Roemer then asked Tenet if he mentioned Moussaoui to President Bush at one of their frequent morning briefings. Tenet replied, “I was not in briefings at this time.” Bush, he noted, “was on vacation.” He added that he didn’t see the president at all in August 2001. During the entire month, Bush was at his ranch in Texas. “You never talked with him?” Roemer asked. “No,” Tenet replied. . . .
And there you have it. National Security Adviser Condoleezza Rice has made a big point of the fact that Tenet briefed the president nearly every day. Yet at the peak moment of threat, the two didn’t talk at all. At a time when action was needed, and orders for action had to come from the top, the man at the top was resting undisturbed.
Throughout that summer, we now well know, Tenet, Richard Clarke, and several other officials were running around with their “hair on fire,” warning that al-Qaida was about to unleash a monumental attack. On Aug. 6, Bush was given the now-famous President’s Daily Brief (by one of Tenet’s underlings), warning that this attack might take place “inside the United States.” For the previous few years — as Philip Zelikow, the commission’s staff director, revealed this morning — the CIA had issued several warnings that terrorists might fly commercial airplanes into buildings or cities.
And now, we learn today, at this peak moment, Tenet hears about Moussaoui. Someone might have added 2 + 2 + 2 and possibly busted up the conspiracy. But the president was down on the ranch, taking it easy. Tenet wasn’t with him. Tenet never talked with him. Rice — as she has testified — wasn’t with Bush, either. He was on his own and, willfully, out of touch.

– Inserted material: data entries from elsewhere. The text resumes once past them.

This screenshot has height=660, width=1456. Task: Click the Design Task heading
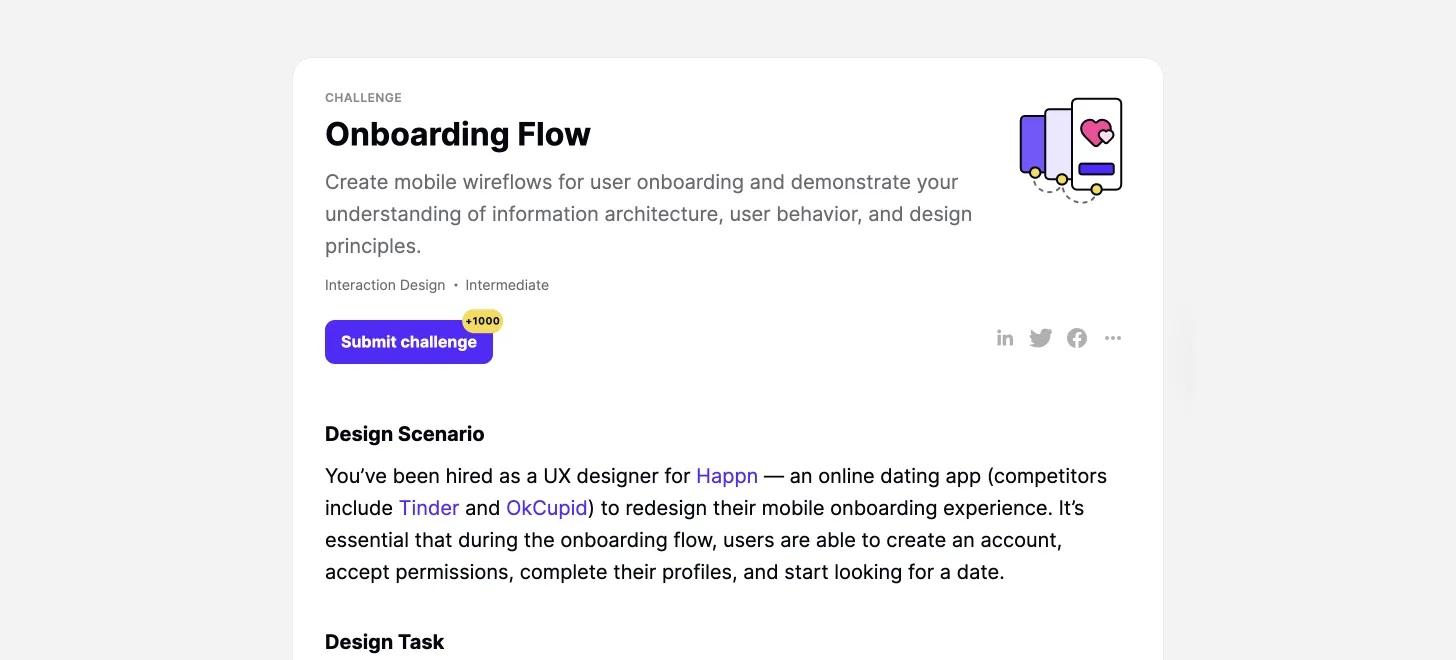coord(384,641)
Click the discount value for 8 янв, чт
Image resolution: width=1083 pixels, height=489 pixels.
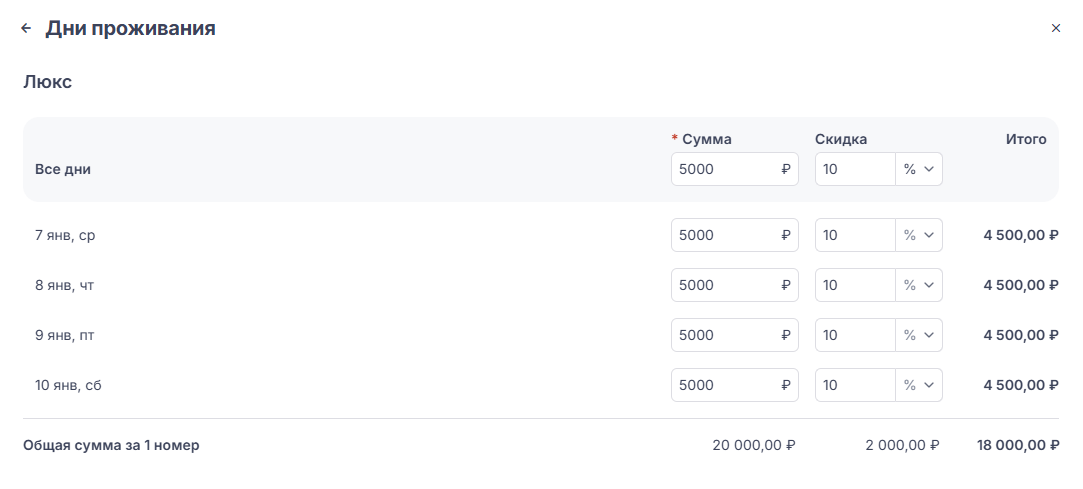tap(854, 285)
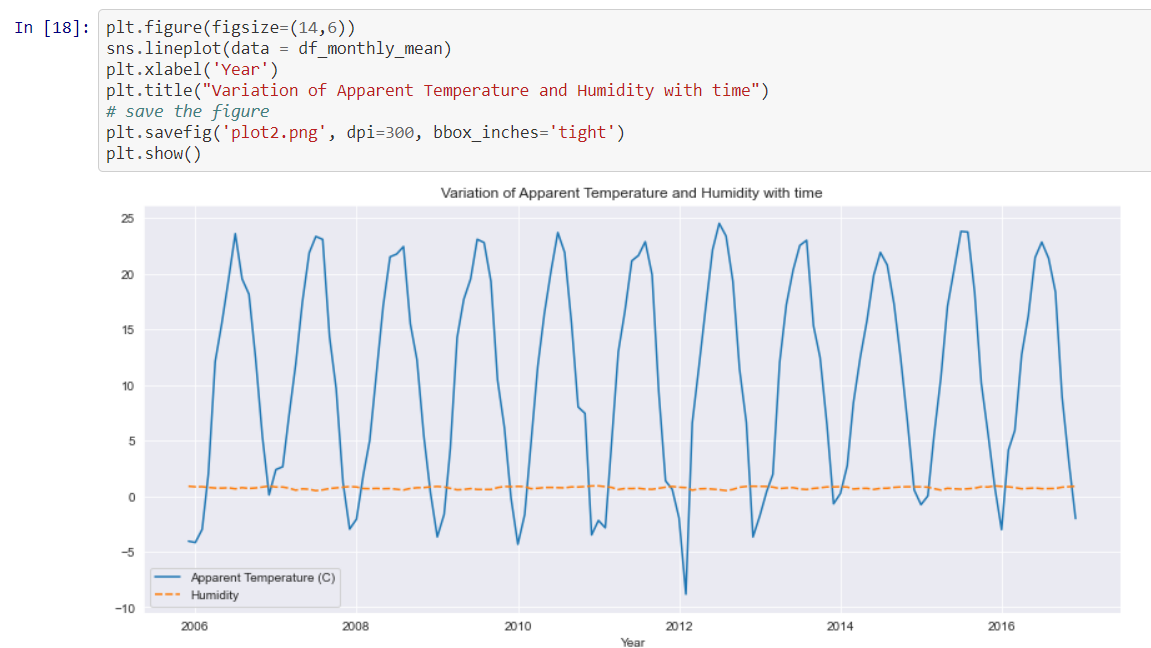Click the 2016 x-axis tick label
This screenshot has height=648, width=1151.
click(x=1002, y=625)
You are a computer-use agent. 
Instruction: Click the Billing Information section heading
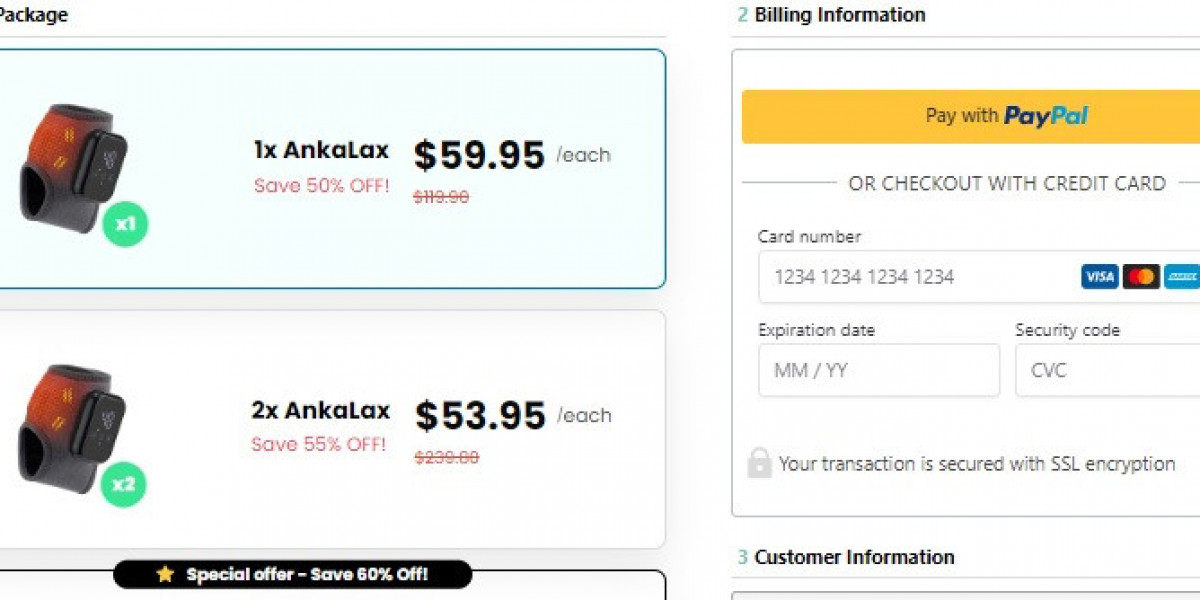tap(839, 15)
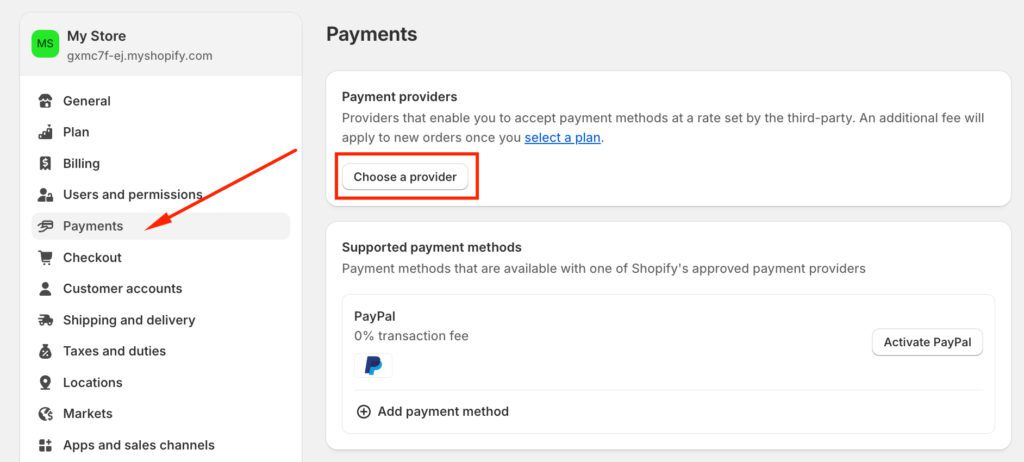1024x462 pixels.
Task: Click the PayPal logo thumbnail
Action: [373, 366]
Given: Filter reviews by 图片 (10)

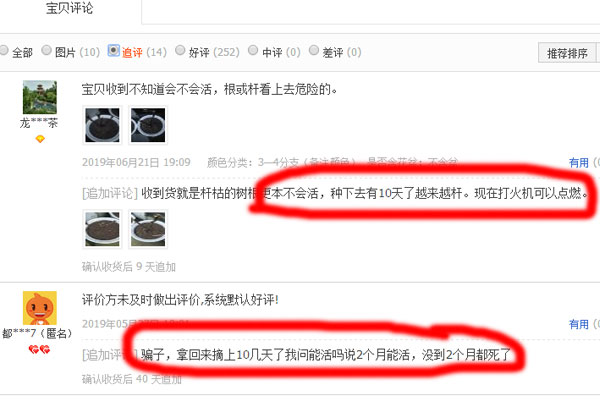Looking at the screenshot, I should pos(46,50).
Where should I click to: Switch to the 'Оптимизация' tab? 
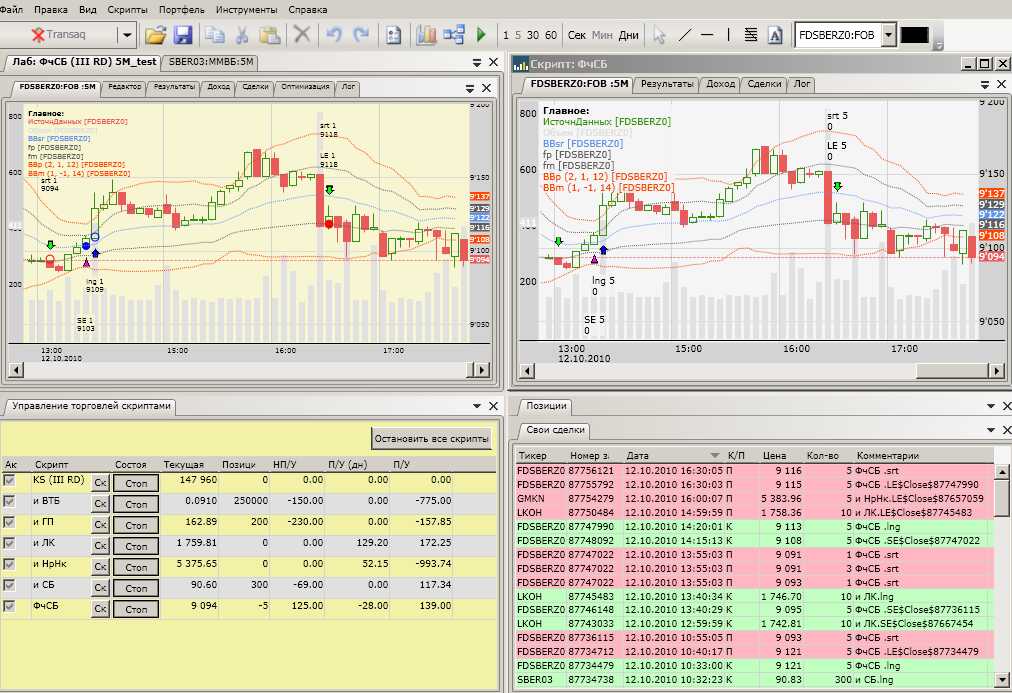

But now that’s all forgotten. Or being forgotten.

It may be, however, when it comes to Trump’s rehabilitation, that things will move faster than I predicted, that Trump won’t have to wait as long as Bush to get out of the doghouse.

After all, Sean Spicer is now up at Harvard, tutoring the hopefuls of tomorrow’s ruling class.

And just after Roy Moore got the Senate nomination in Alabama, Paul Begala was quoted in Politico: “What do they say in recoveries? You have to hit bottom? I thought that, with Trump, they [the GOP] hit bottom. But, apparently not, because Moore is worse.”

And there you have it, the stage is already being set. Given the relentless march rightward of the Republican Party, there will always be something worse waiting in the wings, something worse that will inevitably furnish Trump with a retrospective glow — even though it was Trump who set the stage for that something worse, in the same way that it was Bush who set the stage for Trump.

So, here’s a message to everyone on Twitter or Facebook saying, gee, I never thought I’d be saying this, but next to Trump, George W. Bush really isn’t so bad: one day, I promise you, I guarantee you, you will be saying, gee, I never thought I’d be saying this, but next to TK [that’s editor-speak for “to come”], Trump really isn’t so bad.

Unless, that is, you get out of this terrible habit of burnishing the past — something you can only do because it’s no longer in front of you — and dehistoricizing the present.